/---
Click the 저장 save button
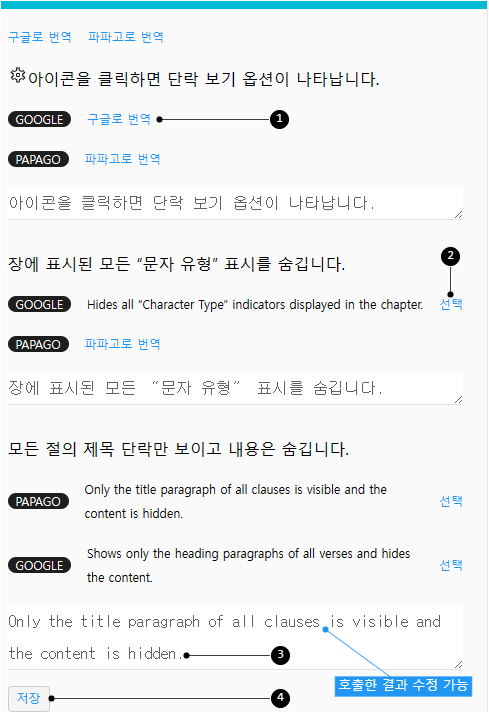 (x=29, y=698)
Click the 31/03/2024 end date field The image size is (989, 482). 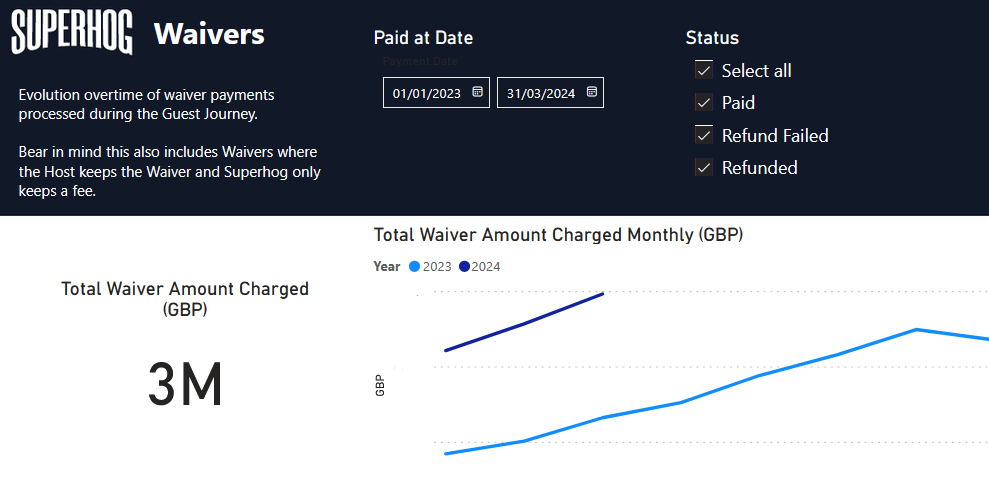[x=540, y=93]
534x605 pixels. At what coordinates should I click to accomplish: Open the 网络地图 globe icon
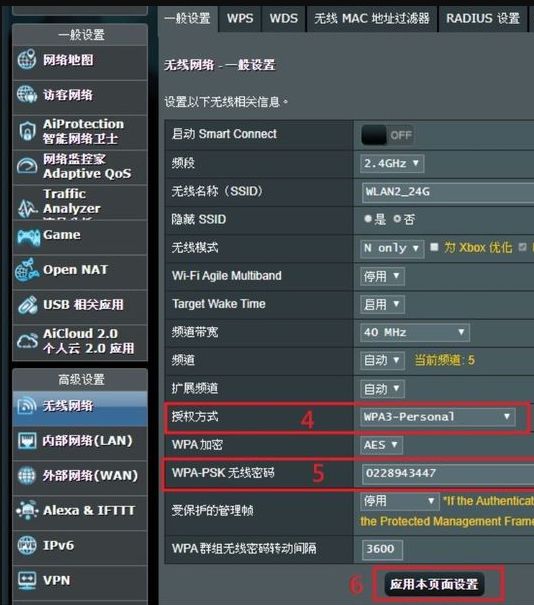pyautogui.click(x=27, y=59)
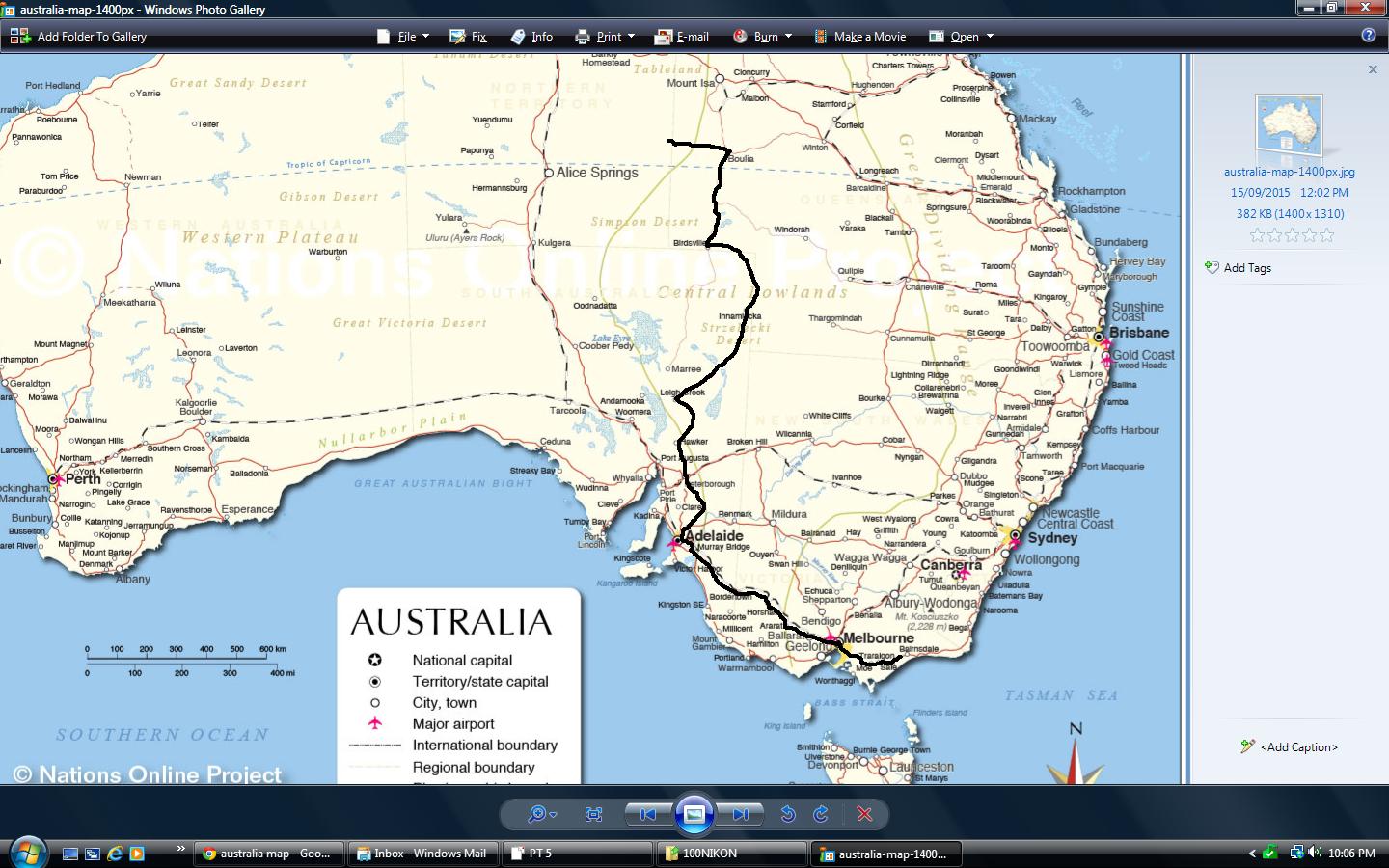
Task: Select the australia-map thumbnail in Info pane
Action: pos(1289,127)
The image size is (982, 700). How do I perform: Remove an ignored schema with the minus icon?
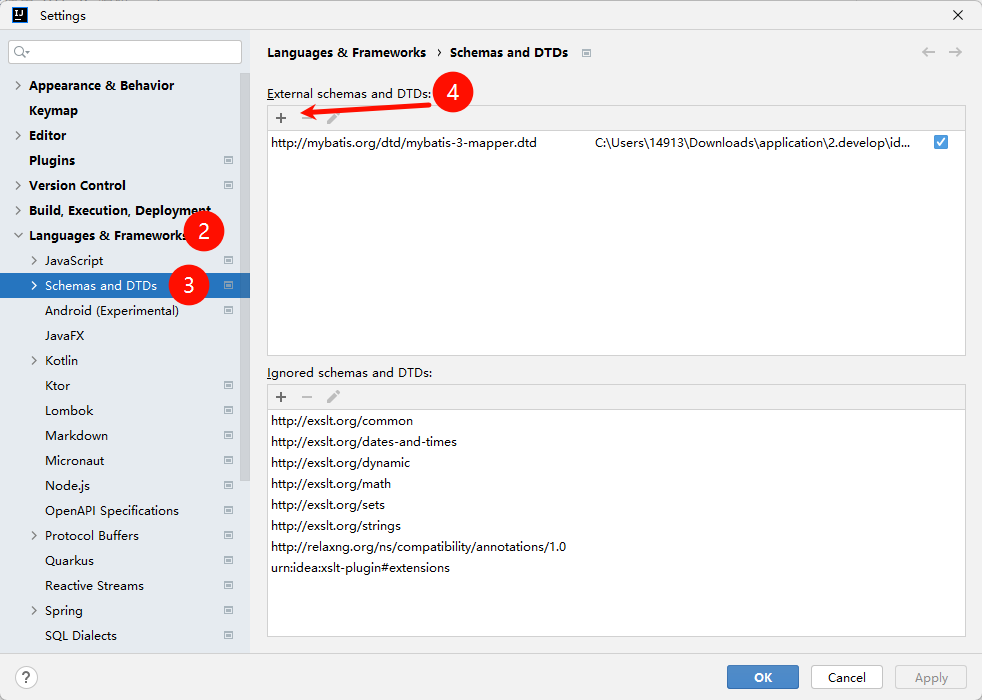[306, 397]
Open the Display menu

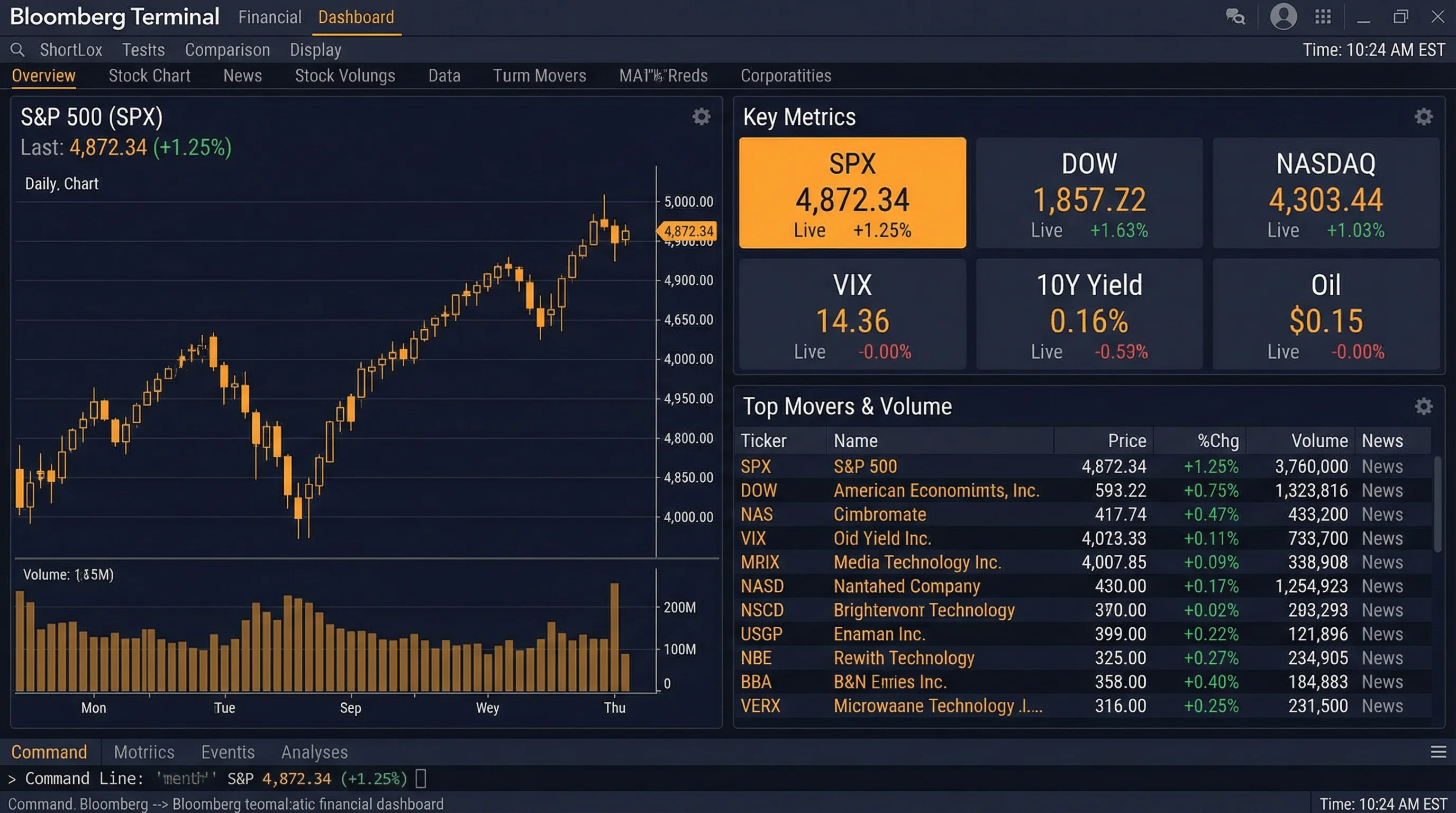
\---
## [GOAL]
From the line with "The image size is (982, 700)." through the end of the listing, rewrite the lines with "minus icon" changed to "remove button" and everything else unchanged. Leave the pictures out.

## [SOLUTION TO THE EXERCISE]
The image size is (982, 700). How do I perform: Remove an ignored schema with the remove button?
[306, 397]
Open the Display menu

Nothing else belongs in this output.